ウマさ特盛り!まぜまぜごはん~おいしい日本 食紀行~

ライター&編集者&散歩の案内人・上村一真(カミムラカズマ)がいざなう、食をテーマに旅をする「食紀行」を綴るブログです。

ローカル魚でとれたてごはんbyFb…箱根・ポーラ美術館『レストランアレイ』の、イサキのソテー

2012年10月22日 | ◆ローカル魚でとれたてごはん

 ポーラ美術館の企画展で、スーラの作品に目をひかれた。浜辺に半分打ち上げられたように、ゆるく傾く帆掛け舟。背後に広がる、うす水色の浅瀬。この「グランカンの干潟」は、ノルマンディ地方に滞在して海を描き続けた氏の代表作で、じっと見ていると箱根山中にいながら、まるで国府津あたりの海風景を思い出させてくれる。

 その影響か、昼食の気分も魚料理に傾くが、さすがにこの立地では厳しいか。と思いつつ、「レストランアレイ」のランチコースを眺めたところ、メインは若鶏の香草焼、ビーフシチューに並び「本日の魚料理」がちゃんとあった。聞くとイサキのソテーだそうで、生のりバターソース仕立てにもひかれ、これをチョイスした。

 カリッと焼けた皮にナイフを入れると、身がホロリと自然にほぐれる。バターで引き出された白身の甘さに加え、皮目から磯魚ならではの潮の香りが立ち、両者を生のりの海藻香が締める感じ。
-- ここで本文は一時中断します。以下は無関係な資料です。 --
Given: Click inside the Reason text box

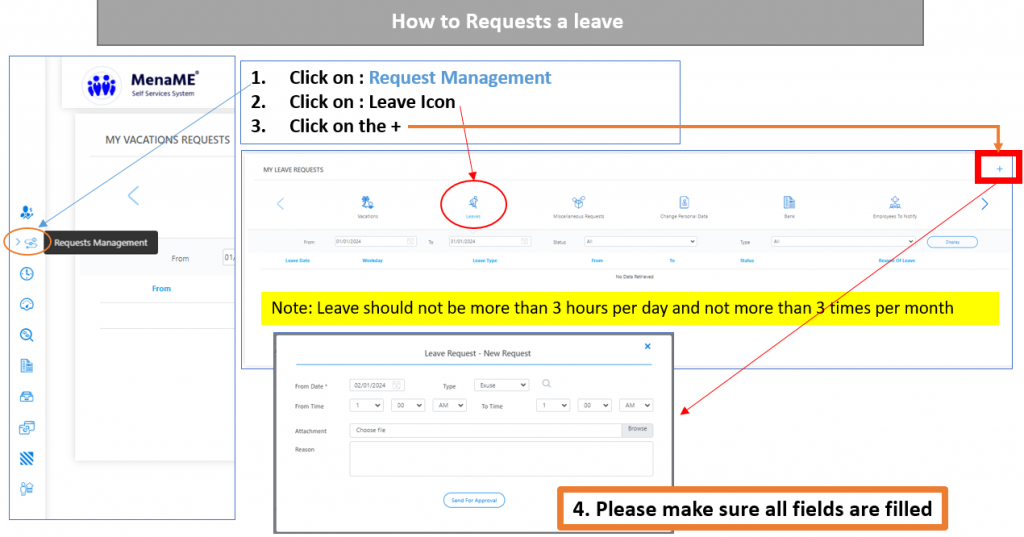Looking at the screenshot, I should click(x=500, y=459).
三つの味の「点」が合わさり、イサキの味の実像を「描」く、というとスーラにこじつけかも知れないが、焼き加減とソースの味わいで、イサキの持ち味がガッチリ引き出されている。

 箱根のローカル魚というと、地元芦ノ湖のワカサギが思い浮かぶ。このイサキは沼津港からの直送だが、クルマで小一時間と近く、充分ローカル魚の範疇かも。海辺の絵を山中の美術館で鑑賞すると、かえって様々なイメージが湧くように、山中のレストランで味わう「地魚料理」も、いっそう味わい深く感じるのかもしれない。